2. Also, for small dings, dents about dime size, should I take the time to try and pull it from that backside or would body filler do the trick?

3. can I leave the GFX and bumper covers on or should they be removed?

1. make sure you remove all the clear on the car sand it down and get it to the base coat otherwise the car wont hold the paint properly

2. dont use body filler on small dings , i know it sounds goofy but before you start sanding go buy a "Dent King " remover they are like 20 bucks and work awsome

3. yes you can leave them all on but you may want to remove them to see whats under them sometimes thats where the rust will start first just because its hidden and water seems to get trapped under them quite often
Reply
Old Sep 16, 2004 | 09:00 AM
  #4  
Dante93GTZ's Avatar
Thread Starter
Supreme Member
iTrader: (5)
 
Joined: Dec 2001
Posts: 2,873
Likes: 5
From: East Tennessee
Car: 1992 Z28 Heritage Edition
Engine: L98
Transmission: T56
Axle/Gears: 3.23:1
Re: Re: Going to paint car myself...

Originally posted by thegeneral
1. make sure you remove all the clear on the car sand it down and get it to the base coat otherwise the car wont hold the paint properly
What would you suggest to sand it down? Sanding disc, sandpaper, sanding block? Again, I've never done this type of work before.
Reply
Old Sep 16, 2004 | 04:50 PM
  #5  
cam-'s Avatar
Supreme Member
 
Joined: Mar 2004
Posts: 2,519
Likes: 4
From: In the Garage
Car: Camaro
Engine: 6.2L
Transmission: T56
How much time and money do you want to spend? How long are you planning on keeping the car? Are you looking for a quick job or a complete resto finish?
Reply
Old Sep 16, 2004 | 06:07 PM
  #6  
Sickness91Z28's Avatar
Supreme Member
iTrader: (1)
 
Joined: Mar 2001
Posts: 4,226
Likes: 6
From: Chesterfield, Indiana
Car: 1991 Z28 Camaro
Engine: 5.7
Transmission: Jasper 700R4 Stage II
Axle/Gears: 3.23 For Now
dont use body filler on small dings

If your good with the "PDR" stuff, then it would be great to go that way....but if you know little about it..and don't have much experience...it's alright to use a little bondo on little dings here and there...just as long as bondo is used properly...it's a great product.
Reply
Old Sep 16, 2004 | 07:34 PM
  #7  
JeffW's Avatar
Supreme Member
 
Joined: Jun 2003
Posts: 1,985
Likes: 1
From: Massachusetts
Car: candy blue 85 z28
Engine: 305 tpi LB9
Transmission: 700r4 crazy beefed up one
Axle/Gears: ones with teeth
https://www.thirdgen.org/techbb2/sho...ct+resurection

https://www.thirdgen.org/techbb2/sho...ct+resurection

here is a thread i completed that may answer alot of questions for you.

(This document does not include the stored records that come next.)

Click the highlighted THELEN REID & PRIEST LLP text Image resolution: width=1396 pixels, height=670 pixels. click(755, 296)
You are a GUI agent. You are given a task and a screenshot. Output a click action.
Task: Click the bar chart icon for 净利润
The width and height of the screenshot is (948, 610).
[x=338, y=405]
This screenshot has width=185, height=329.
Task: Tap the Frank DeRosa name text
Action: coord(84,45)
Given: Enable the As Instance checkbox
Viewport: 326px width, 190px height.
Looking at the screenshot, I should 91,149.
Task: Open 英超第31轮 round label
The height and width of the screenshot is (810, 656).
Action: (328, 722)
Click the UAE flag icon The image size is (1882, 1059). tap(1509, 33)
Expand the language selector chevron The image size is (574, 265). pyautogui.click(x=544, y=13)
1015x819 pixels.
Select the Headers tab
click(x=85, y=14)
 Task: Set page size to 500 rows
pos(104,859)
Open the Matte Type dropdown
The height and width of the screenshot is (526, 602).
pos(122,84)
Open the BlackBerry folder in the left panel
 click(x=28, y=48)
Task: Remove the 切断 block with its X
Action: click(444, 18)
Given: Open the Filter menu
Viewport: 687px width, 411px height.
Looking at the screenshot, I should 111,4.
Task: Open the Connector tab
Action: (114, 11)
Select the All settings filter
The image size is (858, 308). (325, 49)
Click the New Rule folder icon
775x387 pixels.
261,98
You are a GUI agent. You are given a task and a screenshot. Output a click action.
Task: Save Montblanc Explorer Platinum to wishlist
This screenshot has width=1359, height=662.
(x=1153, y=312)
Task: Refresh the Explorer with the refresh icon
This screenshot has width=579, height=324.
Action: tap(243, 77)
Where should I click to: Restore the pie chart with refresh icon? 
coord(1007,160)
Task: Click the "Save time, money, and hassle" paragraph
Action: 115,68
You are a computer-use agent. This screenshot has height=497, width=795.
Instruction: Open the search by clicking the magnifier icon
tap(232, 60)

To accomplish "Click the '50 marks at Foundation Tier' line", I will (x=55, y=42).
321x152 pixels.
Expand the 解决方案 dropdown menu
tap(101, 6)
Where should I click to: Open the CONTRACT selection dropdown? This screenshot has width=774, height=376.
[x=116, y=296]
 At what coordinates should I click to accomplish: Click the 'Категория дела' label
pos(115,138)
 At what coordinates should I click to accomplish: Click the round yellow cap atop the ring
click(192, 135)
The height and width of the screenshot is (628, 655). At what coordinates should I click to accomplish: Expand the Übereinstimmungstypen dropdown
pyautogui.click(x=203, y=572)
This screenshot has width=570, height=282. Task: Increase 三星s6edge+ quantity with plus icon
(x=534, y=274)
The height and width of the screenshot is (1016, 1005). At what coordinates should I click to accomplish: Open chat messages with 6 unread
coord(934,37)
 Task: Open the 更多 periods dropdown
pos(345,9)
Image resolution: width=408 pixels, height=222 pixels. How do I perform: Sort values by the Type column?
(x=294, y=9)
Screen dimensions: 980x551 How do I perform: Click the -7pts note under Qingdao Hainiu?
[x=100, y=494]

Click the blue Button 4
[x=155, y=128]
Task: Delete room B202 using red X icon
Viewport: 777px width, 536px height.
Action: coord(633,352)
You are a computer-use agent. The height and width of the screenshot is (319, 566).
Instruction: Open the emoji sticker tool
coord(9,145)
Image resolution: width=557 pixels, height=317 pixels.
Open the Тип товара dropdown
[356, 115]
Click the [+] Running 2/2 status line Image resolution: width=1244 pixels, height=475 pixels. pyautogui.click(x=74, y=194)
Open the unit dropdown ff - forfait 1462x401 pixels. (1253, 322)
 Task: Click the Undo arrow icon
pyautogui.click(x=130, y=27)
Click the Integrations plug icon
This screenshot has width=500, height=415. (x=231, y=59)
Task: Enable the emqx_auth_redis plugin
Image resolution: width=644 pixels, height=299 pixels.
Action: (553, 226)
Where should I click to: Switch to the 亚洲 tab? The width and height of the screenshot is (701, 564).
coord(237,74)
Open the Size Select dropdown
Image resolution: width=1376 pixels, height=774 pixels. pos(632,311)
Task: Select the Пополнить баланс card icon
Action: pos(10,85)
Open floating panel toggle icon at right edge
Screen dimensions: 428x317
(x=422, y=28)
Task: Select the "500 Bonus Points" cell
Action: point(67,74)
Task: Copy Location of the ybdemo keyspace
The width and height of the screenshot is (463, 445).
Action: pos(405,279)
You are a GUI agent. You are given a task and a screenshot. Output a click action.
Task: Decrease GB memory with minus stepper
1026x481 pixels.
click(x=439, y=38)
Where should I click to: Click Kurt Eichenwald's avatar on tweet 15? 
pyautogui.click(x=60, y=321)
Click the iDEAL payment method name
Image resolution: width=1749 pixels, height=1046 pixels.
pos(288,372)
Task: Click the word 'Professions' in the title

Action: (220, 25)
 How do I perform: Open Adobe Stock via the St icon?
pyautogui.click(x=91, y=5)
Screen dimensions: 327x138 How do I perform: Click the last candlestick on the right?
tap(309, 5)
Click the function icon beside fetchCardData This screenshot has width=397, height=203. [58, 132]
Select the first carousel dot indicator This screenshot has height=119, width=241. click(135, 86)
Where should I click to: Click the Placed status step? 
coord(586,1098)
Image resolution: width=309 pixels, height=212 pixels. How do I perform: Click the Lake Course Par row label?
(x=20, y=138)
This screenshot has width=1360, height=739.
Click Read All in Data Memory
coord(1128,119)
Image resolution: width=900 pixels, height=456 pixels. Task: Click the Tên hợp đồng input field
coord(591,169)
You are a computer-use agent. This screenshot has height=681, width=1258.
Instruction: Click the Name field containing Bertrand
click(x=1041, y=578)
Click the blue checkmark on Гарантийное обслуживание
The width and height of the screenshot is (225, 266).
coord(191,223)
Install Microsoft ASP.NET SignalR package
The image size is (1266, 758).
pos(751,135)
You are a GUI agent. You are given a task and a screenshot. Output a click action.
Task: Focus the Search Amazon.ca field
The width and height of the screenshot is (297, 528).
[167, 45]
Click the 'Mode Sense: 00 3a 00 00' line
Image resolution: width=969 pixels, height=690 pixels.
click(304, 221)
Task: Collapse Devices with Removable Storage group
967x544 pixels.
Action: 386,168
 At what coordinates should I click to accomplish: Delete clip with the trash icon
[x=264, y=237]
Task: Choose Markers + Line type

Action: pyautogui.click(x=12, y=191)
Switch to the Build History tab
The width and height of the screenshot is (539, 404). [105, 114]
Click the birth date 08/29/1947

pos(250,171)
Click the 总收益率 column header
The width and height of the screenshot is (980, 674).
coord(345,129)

this was my first real paint job so it is possible. it is cheaper to do yourself....it is way more rewarding than going to macco for the cheapy....stay away from candy paint leave it for the pros... go with base clear...get more air than you need never can have to much....remove your gfx....buy pleanty of sandpaper and don;t streach it it just takes longer.....ask all questions none are dumb and there are quite a few members that have great experiance,,,,.....i could not have completed mine without the help from KevinG

other than my big one liner tips... whith your car in good shape with only one coat of factory paint (correct). you can sand the car with a d/a with like 220 or 180 to take off the clear and give it tooth for the primer to stick. you should stay away from pbr you can do damage with that thing leave that to the pros....use good evercoat fillers you;ll like em on your dings. guide coat guide coat guide coat it will show the way for the repairs.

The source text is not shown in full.